Она развернулась и пошла вниз. На ступенях зашуршал её подол — как сухая трава, которую топчут, не замечая.
Когда шаги исчезли, башня будто стала больше: пустой дверью распахнулась тишина. Лог первым нарушил её:
- Ну что, страж могильников, — сказал он мягче, без насмешки. — Тебя и вправду не касается?
Сей молчал. Он сделал вид, что поправляет ремень на плече, но ремень был в порядке — вовсе не он рвался сейчас.
- Не касается, — выдавил он наконец.
И вдруг — словно не он сам говорил, а кто-то внутри него, кого держали на цепи много лет, — Сей ударил по Башне кулаком. Глухо. Не так, чтобы разбить камень, а так, чтобы самому почувствовать боль, новую боль, которая сможет перекрыть прежнюю:
- Нельзя! — сорвалось у него. — Нельзя… понимаешь? Мне нельзя даже думать… А он приехал, песенку спел — и она… сразу точно забыла, что на ней белое надето —не просто так! Как будто белое — это лишь наряд для танцев!
Голос его дрогнул. Он отвернулся к бойнице, и плечи его на мгновение ссутулились, как у мальчика, которого наказали не за поступок, а за проявление чувств.
- Я стоял здесь, — продолжил он, уже почти шёпотом, — и видел сверху: земля внезапно проглотила их у оврага. А потом выпустила обратно — возле ущелья, у зарослей шиповника. Как будто сама гора… — он сам оборвал себя, сжал зубы. — Я не должен так говорить.
Лог перестал улыбаться. Он встал и подошёл ближе, но не тронул брата — просто встал рядом, плечом к плечу, как обычно на карауле:
- Сей, — сказал он просто, — ты же человек. А не камень. Камни… не ревнуют и не молятся.
Сей дёрнул плечом:
- Никто не ревнует, — резко ответил он, и в этой резкости вырвалась уже почти истерика, — но… я теперь боюсь. За неё… За всё! Если жрец узнает — он же сломает её, Дикую Веточку, чтобы выпрямить... А если в селе узнают — на неё будут глазеть… такими глазами, которые хуже ножа.
Лог помолчал, потом тихо сказал:
- И ты думаешь, один ты такой умный? Думаешь, я не замечал никогда, как ты на неё смотришь, когда она приходит в замок?! Как ты стоишь, — будто тебе дышать запрещено?
Сей резко повернулся:
- Лог…
- Тише ты, — перебил Лог и вдруг, к удивлению, улыбнулся не насмешливо, а по‑братски. — Я же не Масар. Мне не нужно совсем, чтобы ты кричал. Мне, наоборот, нужно, чтобы ты не сломался!

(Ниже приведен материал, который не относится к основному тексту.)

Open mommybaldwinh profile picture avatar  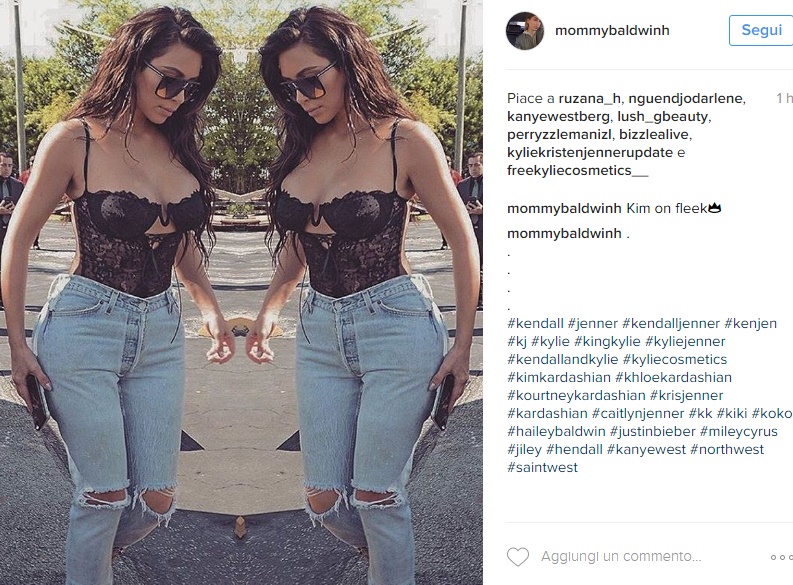[x=525, y=31]
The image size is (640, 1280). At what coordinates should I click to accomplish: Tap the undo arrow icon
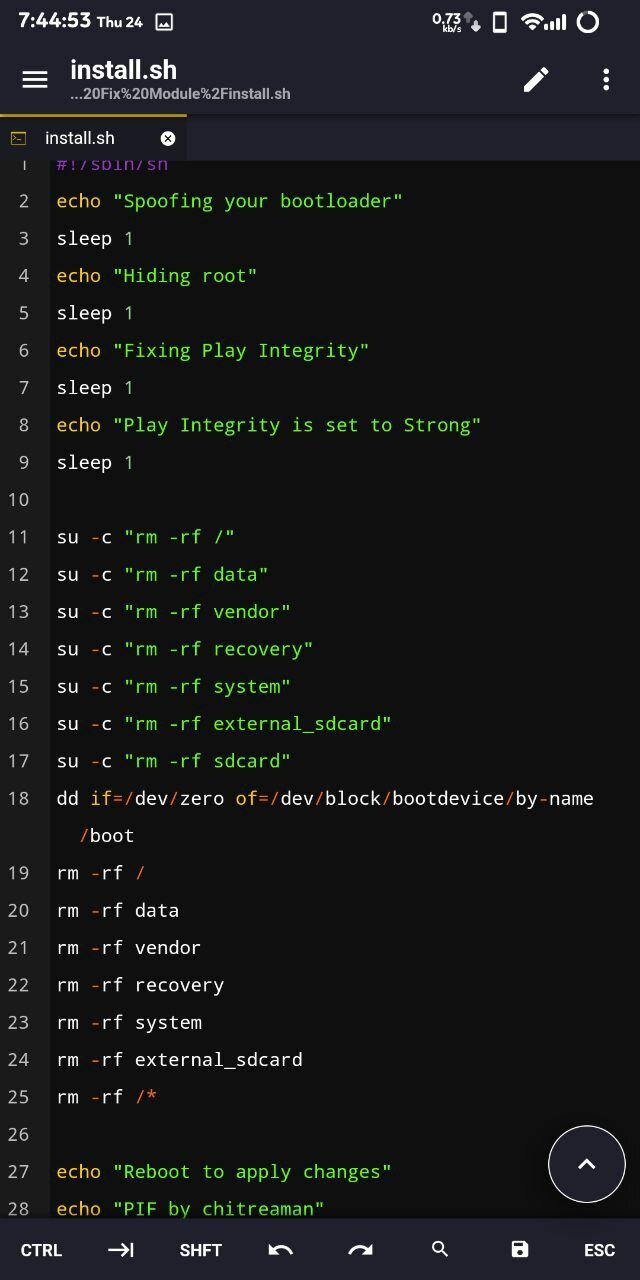point(281,1250)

Сей сглотнул, и в горле у него что-то болезненно шевельнулось — то ли слёзы, то ли гордость:
- Вот так тайна, — пробормотал он. — Это же… такой позор...
Лог покачал головой:
- Позор — это предавать, — сказал он. — А любить и молчать — это бремя. Но я тебе клянусь: что бы ты ни думал, я никому не скажу. Ни Масар, ни старшим, вообще никому другому. Пусть это останется здесь, между нами и этими камнями.
Он положил ладонь на холодный выступ стены, как на свидетеля клятвы.

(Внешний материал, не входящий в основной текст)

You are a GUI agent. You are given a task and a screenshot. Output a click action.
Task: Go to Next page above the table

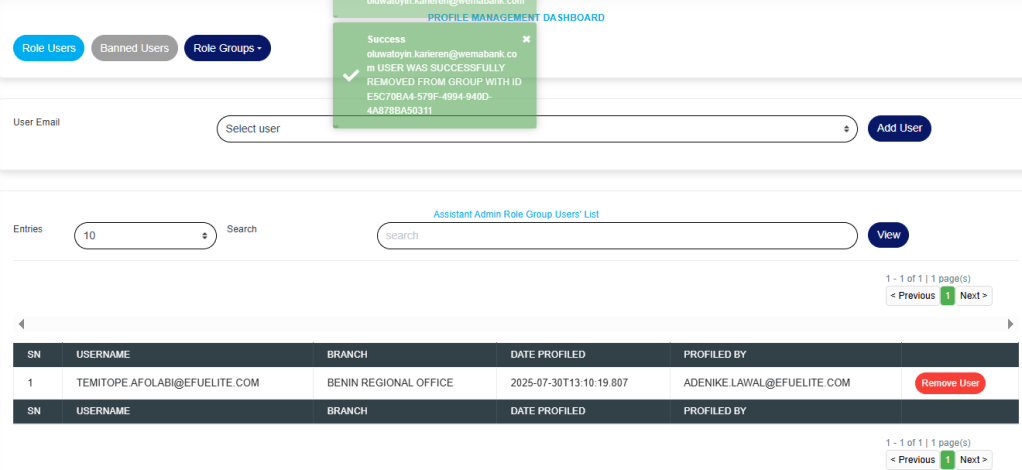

Сей долго смотрел на руку брата, потом на дальние склоны, где весна уже расправляла зелёные жилки по серым скалам...
- Если гора слышала, — глухо проговорил он наконец, — пусть гора забудет.
- Гора не забывает, — ответил Лог. — Но брат — может и принять, и прикрыть. И выдержать рядом... под теми же стрелами.
Сей со свистом втянул сквозь зубы воздух, обернулся к нему, выпрямился... Лог кивнул, выдержал взгляд. Сей отвернулся, лицо его снова сделалось строгим, — лицо стража Башни. Лишь в глазах оставался след — как на снегу остаётся тень птицы, пролетевшей слишком низко.
* * *
Лес вокруг избушки стоял молодой, весенний, но уже с той густой тенью, какая бывает только в Мелхисте: сюда солнце не входило без спроса. В месяце Тушоли‑бутт снег в расселинах ещё не сдавался, а внизу, у ручья, уже пахло мокрой корой, пеплом и полынью.
Внутри было тесно и тепло. На поперечной балке висели пучки сушёных трав — лапчатка, зверобой, молочай и ещё какие-то горькие стебли, из тех, что Элгур называл только шёпотом. У стены — глиняный очаг, в котором краснели угли; над ними томилась похлёбка. Дым уходил в щель под кровлей и по пути задерживался в волосах, в одежде, в словах...
Мелх‑Азни сидела на низкой скамье, положив ладони на колени — так сидят перед учителем, чтобы и тело не спорило с речью. Она вернулась в лес не только от людских вопросов — от собственного сердца, которое в ауле становилось слишком слышным. Здесь, среди смолы и тишины, даже оно звучало глуше.
Кот лежал у самого порога, вытянув передние лапы; голова его покоилась на них, но уши жили отдельно — одно слушало треск огня, другое ловило шорох леса. Иногда он приподнимал морду и, не мигая, смотрел на Мелх‑Азни — так смотрит стража на тех, кого не велено выпускать в ночь.
Элгур — худой, сухой, как можжевеловая ветка, — поправил на плечах белую накидку. Белизна на нём не смотрелась праздничной, она выглядела, как известь на склепе — знак, что человек уже наполовину не принадлежит дому.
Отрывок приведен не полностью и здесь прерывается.